There was a quote she had seen, something that Clara had written down . . . No, it was in one of her Bible study books. She was sure of it now, and she knew which shelf the book was on. Tony was asleep and she didn’t want to wake him, but she didn’t want to wait to read the quote.

She turned out the light and crept into the bedroom, letting her eyes adjust to the dim light. She got down on all fours and crawled to the bookshelf, pulled four of the studies out, and retreated to the closet. Finally she found the quote she was searching for, from C. S. Lewis’s book
The Four Loves
.

To love at all is to be vulnerable. Love anything, and your heart will certainly be wrung and possibly be broken. If you want to make sure of keeping it intact, you must give your heart to no one, not even to an animal. Wrap it carefully round with hobbies and little luxuries; avoid all entanglements; lock it up safe in the casket or coffin of your selfishness. But in that casket
 
—safe, dark, motionless, airless
 
—it will
change. It will not be broken; it will become unbreakable, impenetrable, irredeemable.

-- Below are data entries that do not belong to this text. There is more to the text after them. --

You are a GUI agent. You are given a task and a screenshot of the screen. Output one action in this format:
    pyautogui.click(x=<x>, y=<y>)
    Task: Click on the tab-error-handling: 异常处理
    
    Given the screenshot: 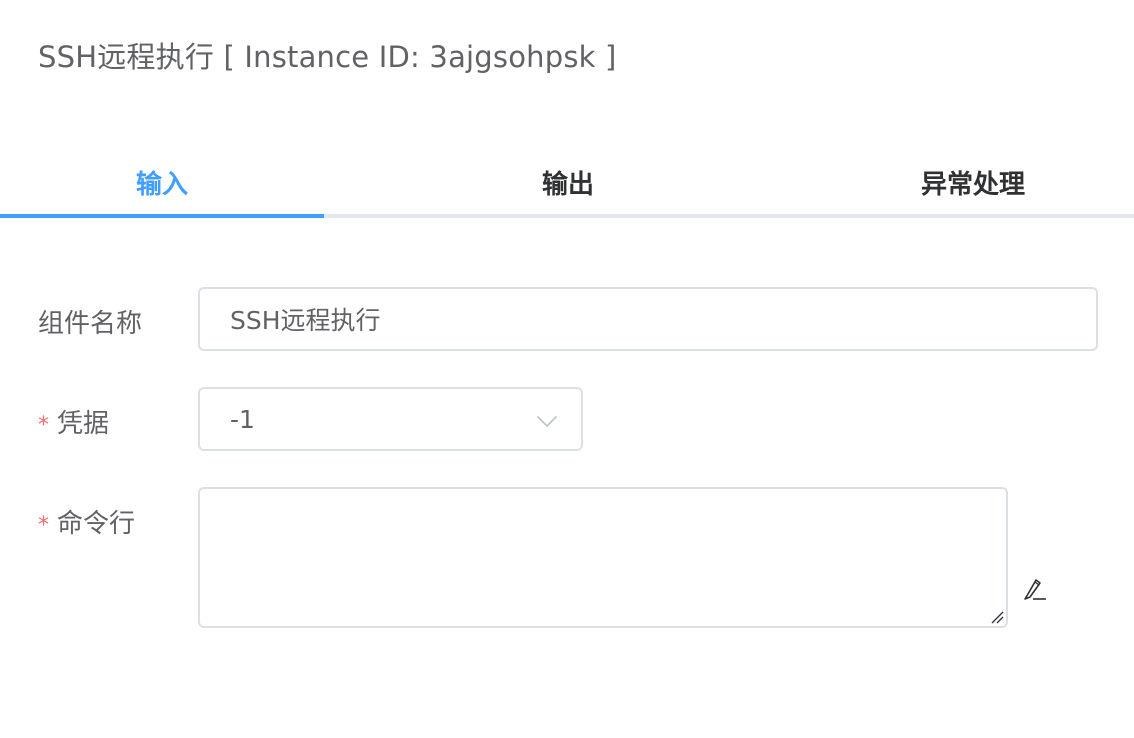 What is the action you would take?
    pyautogui.click(x=973, y=182)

That sent Elizabeth to 1 Corinthians 13. She went through the chapter picking out the words that stood out to her and asking God to make her patient and kind. She didn’t want to keep a record of wrongs, but it was so hard. Patience was sitting vulnerably in God’s waiting room. Kindness was how you lived out to others the way God loved you. She read through the whole passage praying individual verses, and the words came alive. She intuitively knew that this kind of love was not something she could do on her own. It came only with strength God provided, so she prayed God would empower her with that kind of love and understanding for Tony.